London, Dezember 1815

Collin war froh, nach so vielen Jahren endlich wieder in London zu sein. Trotz Kälte und Nebel und ständiger Nässe war es England, Heimatboden, und somit Portugal, Spanien und Frankreich weit vorzuziehen – den Ländern, in denen er die letzten sechs Jahre Weihnachten verbracht hatte. In seiner Kompanie waren alle bemüht gewesen, das Fest so fröhlich zu feiern, wie in Kriegszeiten überhaupt möglich, und er hatte an diesem Tag stets besondere Dankbarkeit empfunden. Denn anders als viele seiner Freunde lebte er noch, und selbst inmitten des drückenden Elends hatten seine Männer und er Weihnachtslieder gesungen und sich einen Becher Wein gegönnt und die Kameradschaft untereinander genossen, die nicht wenig zur Festtagsfreude beitrug.

Ja, er hatte Grund gehabt, froh zu sein … doch selbst während jener kurzen Momente der Freude hatte er stets davon geträumt, nach England zurückzukehren und Rose zu finden, um mit ihr nicht nur den Weihnachtstag, sondern sein ganzes weiteres Leben zu verbringen.

Hier draußen auf der Straße waren kaum noch Fußgänger anzutreffen, nur ein paar Chaisen rollten langsam durch den dichten, kalten Nebel. Wenn deren Kutscher Collin unter der Laterne stehen sahen, wunderten sie sich sicherlich, warum ein anscheinend vernünftiger Mann sich bei solch grässlichem Wetter im Freien aufhielt, besonders, da es in unmittelbarer Nähe einen warmen, gemütlichen Gasthof gab. Das „Lamb and Wig“ hatte in diesem Teil Londons einen hervorragenden Ruf für seine gute Küche und sein süffiges Ale. Die Zimmer galten selbst bei vornehmen Reisenden als komfortabel, und der Kaffeesalon war ein beliebter Treffpunkt für die Anwälte, deren Kanzleien in Holborn lagen.

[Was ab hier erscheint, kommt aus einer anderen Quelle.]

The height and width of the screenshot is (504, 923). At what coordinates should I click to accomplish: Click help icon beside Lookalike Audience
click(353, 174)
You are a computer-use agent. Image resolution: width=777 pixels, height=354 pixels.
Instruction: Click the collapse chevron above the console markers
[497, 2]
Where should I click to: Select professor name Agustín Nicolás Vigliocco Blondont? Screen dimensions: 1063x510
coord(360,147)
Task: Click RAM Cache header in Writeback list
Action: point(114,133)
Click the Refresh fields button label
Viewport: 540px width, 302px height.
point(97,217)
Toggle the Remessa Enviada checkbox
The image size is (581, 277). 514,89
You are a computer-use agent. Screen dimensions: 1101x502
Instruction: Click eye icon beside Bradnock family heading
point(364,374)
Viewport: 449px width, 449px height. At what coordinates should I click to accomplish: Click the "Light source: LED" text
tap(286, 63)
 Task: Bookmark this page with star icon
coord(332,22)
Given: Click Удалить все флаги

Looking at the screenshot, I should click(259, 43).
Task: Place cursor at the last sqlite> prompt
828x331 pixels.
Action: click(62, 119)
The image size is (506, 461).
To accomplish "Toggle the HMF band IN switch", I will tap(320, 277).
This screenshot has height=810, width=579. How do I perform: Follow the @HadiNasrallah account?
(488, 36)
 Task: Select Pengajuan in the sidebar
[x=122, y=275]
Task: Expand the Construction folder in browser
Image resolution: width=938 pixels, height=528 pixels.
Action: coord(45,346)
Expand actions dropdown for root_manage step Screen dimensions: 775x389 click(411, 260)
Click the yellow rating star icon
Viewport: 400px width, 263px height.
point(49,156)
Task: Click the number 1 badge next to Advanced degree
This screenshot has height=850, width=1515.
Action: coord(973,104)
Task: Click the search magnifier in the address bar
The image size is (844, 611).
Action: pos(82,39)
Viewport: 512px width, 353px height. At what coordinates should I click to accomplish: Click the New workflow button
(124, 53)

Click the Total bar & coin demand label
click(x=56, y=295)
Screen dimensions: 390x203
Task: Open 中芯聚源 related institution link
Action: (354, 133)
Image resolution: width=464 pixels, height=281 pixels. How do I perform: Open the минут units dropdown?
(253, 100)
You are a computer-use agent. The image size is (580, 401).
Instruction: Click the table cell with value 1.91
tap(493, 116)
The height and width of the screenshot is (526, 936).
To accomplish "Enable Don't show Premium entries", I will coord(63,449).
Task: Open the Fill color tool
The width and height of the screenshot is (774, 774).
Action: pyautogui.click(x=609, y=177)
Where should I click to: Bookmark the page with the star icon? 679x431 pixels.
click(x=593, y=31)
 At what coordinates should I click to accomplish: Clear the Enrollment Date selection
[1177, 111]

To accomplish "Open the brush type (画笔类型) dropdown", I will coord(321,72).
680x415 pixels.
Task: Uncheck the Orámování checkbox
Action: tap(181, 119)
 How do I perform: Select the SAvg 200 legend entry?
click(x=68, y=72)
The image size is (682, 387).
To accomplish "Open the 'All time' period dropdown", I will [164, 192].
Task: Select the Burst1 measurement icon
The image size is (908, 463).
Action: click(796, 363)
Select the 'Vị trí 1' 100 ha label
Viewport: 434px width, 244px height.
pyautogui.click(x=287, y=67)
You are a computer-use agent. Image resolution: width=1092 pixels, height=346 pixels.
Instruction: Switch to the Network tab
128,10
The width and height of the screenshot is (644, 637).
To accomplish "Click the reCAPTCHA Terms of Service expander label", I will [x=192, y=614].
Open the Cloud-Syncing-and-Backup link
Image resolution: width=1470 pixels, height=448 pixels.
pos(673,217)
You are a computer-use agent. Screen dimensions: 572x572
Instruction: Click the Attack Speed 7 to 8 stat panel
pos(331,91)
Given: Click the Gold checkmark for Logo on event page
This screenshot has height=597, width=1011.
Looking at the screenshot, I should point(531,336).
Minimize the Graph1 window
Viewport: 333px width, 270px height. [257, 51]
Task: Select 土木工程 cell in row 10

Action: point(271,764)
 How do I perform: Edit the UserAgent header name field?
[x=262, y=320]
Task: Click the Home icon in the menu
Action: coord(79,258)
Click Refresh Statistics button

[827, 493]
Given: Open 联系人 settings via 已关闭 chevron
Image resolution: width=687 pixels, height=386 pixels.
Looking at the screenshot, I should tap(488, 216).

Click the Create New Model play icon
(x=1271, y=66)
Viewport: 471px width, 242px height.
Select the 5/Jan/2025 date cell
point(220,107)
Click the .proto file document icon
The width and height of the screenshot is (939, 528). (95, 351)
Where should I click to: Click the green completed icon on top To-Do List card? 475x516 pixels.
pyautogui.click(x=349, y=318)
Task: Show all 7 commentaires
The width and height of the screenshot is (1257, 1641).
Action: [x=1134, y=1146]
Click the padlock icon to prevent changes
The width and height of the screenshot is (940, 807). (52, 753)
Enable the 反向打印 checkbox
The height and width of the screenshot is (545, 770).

In dem sauberen, heiteren, angenehmen Gasthaus war man gut aufgehoben, wie Collin aus erster Hand wusste. Vor mehr als sechs Jahren hatte er hier die glücklichsten Wochen seines Lebens verbracht. Die Erinnerung an diese Zeit und an Rose hatte ihn während des Krieges aufrechtgehalten und ihn an diesen Ort zurückgebracht. So stand er nun draußen auf der Straße im Nebel und starrte auf das Gebäude auf der anderen Straßenseite.

Er würde Rose finden, anders war es gar nicht denkbar. Vor sechs Jahren hatte er ihr versprochen, zu ihr zurückzukehren, und dieses Versprechen würde er halten – ungeachtet ihres Briefs, in dem sie ihn von seinen Schwüren entbunden hatte. Immer noch erinnerte er sich des tiefen Schmerzes, mit dem er die kurze, kühle Mitteilung gelesen hatte, die sich so sehr von ihren früheren herzlichen, liebevollen Briefen unterschied.

Ohne nähere Gründe zu nennen, hatte sie nur geschrieben, dass er sie besser vergessen solle mitsamt der Tatsache, dass sie sich einander versprochen hatten. Falls er die Absicht hege, sie im „Lamb and Wig“ zu suchen – sie werde es verlassen und für immer fortgehen. Sie wünsche nur eins: dass er jeden Gedanken an sie verbannen und mit einer anderen glücklich werden solle. Der Brief endete mit der kurzen Entschuldigung „Es tut mir leid“ und dem Zusatz: „Ich bete dafür, dass du den Krieg heil überstehst und gesund zu deiner Familie in Northamptonshire zurückkehrst.“

Zuerst war er wie gelähmt gewesen, dann zornig, und als er das Schreiben ein zweites Mal gelesen hatte, zutiefst verzweifelt. Er konnte Rose nicht vergessen, das war unmöglich. Er erinnerte sich lebhaft an den Tag, da er sich auf den ersten Blick in sie verliebt hatte …

Sie bediente eine Gesellschaft von Rechtsgelehrten im Kaffeesalon des „Lamb and Wig“ und wehrte gutmütig lachend deren Versuche ab, mit ihr zu tändeln. Collin konnte es den Gentlemen nicht verübeln, denn sie war das hübscheste Mädchen, das er je zu Gesicht bekommen hatte. Lange schwarze Locken umrahmten ein süßes Antlitz mit cremeweißem Teint, frischen, rosigen Wangen und funkelnden Augen, die blauer waren als die schönsten Saphire.

Die Herren wagten nicht mehr als ein paar harmlose Neckereien, denn Rose war die Tochter des Wirts, und trotz ihrer siebzehn Jahre schaffte sie es mühelos, Männer, die sich unziemlich benahmen oder zu dreist wurden, auf Abstand zu halten. Selbst Collin wies sie kühl in die Schranken, als er das erste Mal versuchte, mit ihr ins Gespräch zu kommen. Eine ganze Woche lang musste er sich hartnäckig bemühen, ehe sie nachgab – danach aber verbrachten sie so viel Zeit miteinander wie nur irgend möglich.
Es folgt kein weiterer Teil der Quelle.